Bradley also notes that Yates’s columns for Car and Driver showed off a different side of her father’s work. “His columns were more biting. He was nicknamed ‘The Assassin’ early on in his career — oddly enough, so was Ferrari — because he could be incredibly acerbic and didn’t pull his punches. His books were much more measured,” she says. “They weren’t biting. They were historic treatises on whatever topic he was dealing with. I wish, to a degree, some of his books had been a little bit more bitchy, if you will, because his columns were incredible. He had such an interesting voice.”

Bradley’s descriptions of Yates’s working methods may strike a chord for anyone with a fondness for in-depth recording. “If he didn’t know something he would get on the phone. If he didn’t know something he would travel for it,” she explains “My mother and he traveled at length for Enzo Ferrari — they were in Italy for a very long time.”

Given the breadth of Yates’s bibliography, I raise the question of what Bradley’s own favorites from there happened to be. “I do enjoy the Cannonball Run book because I know most of the people who turned in their stories,” she says. “My mother’s got an essay in there, my stepbrother’s got an essay in there. Bill Warner does. So many people that I grew up with are in Cannonball!, so for me it’s a sentimental book for me. I grew up with Cannonball!. I’m biased.”

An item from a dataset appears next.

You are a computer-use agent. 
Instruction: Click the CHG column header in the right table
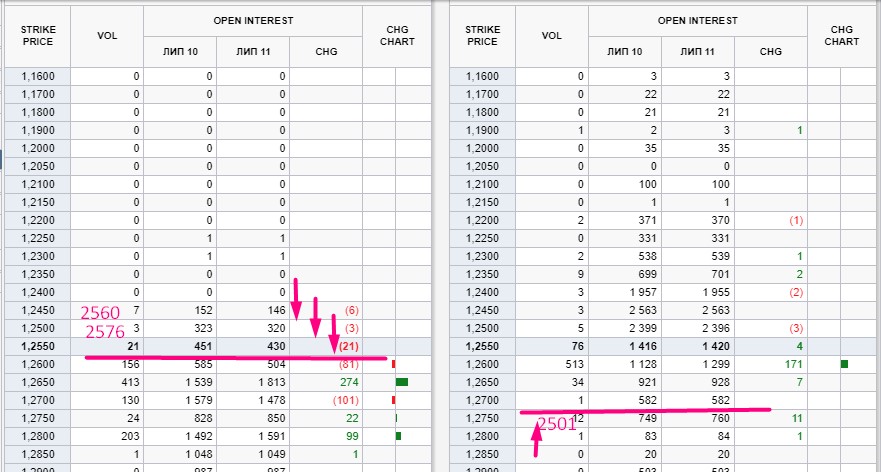pos(771,51)
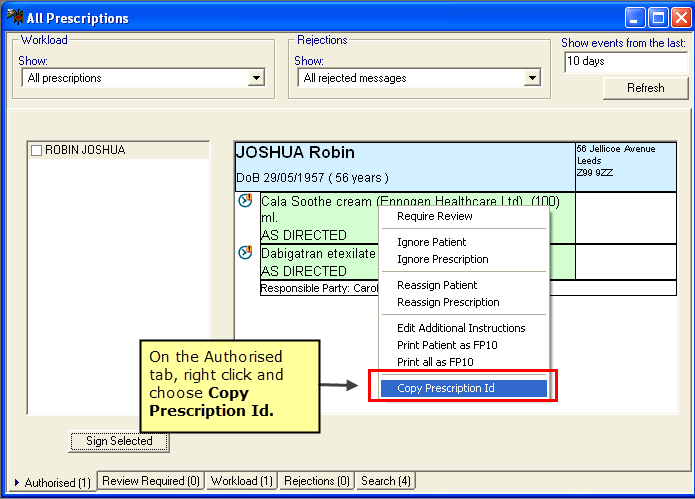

Bradley’s fondness for Enzo Ferrari came from a different aspect of the book. “It’s something I got to work with my father on, and to me that was always something I’d wanted — that I can verifiably say that I worked on this with my father,” she says. “My name’s attached to it and his name’s attached to it.”

It’s another book that holds a close place to Bradley’s heart — Yates’s early book Sunday Driver: The Writer Meets the Road — At 175 MPH. Sunday Driver is a great little book. It’s a first-person account of his racing career. Sunday Driver might be one of my favorites,” Bradley says “But if I were given three choices — for sentimentality, it would be Cannonball!. For one that’s always going to own my heart, it would be Enzo Ferrari, because I got to work with my dad. And Sunday Driver, in terms of the actual body of that book.”

It’s an impressive literary career — and if Yates’s book on Enzo Ferrari happens to be your first exposure to his work, there’s a lot more where that came from.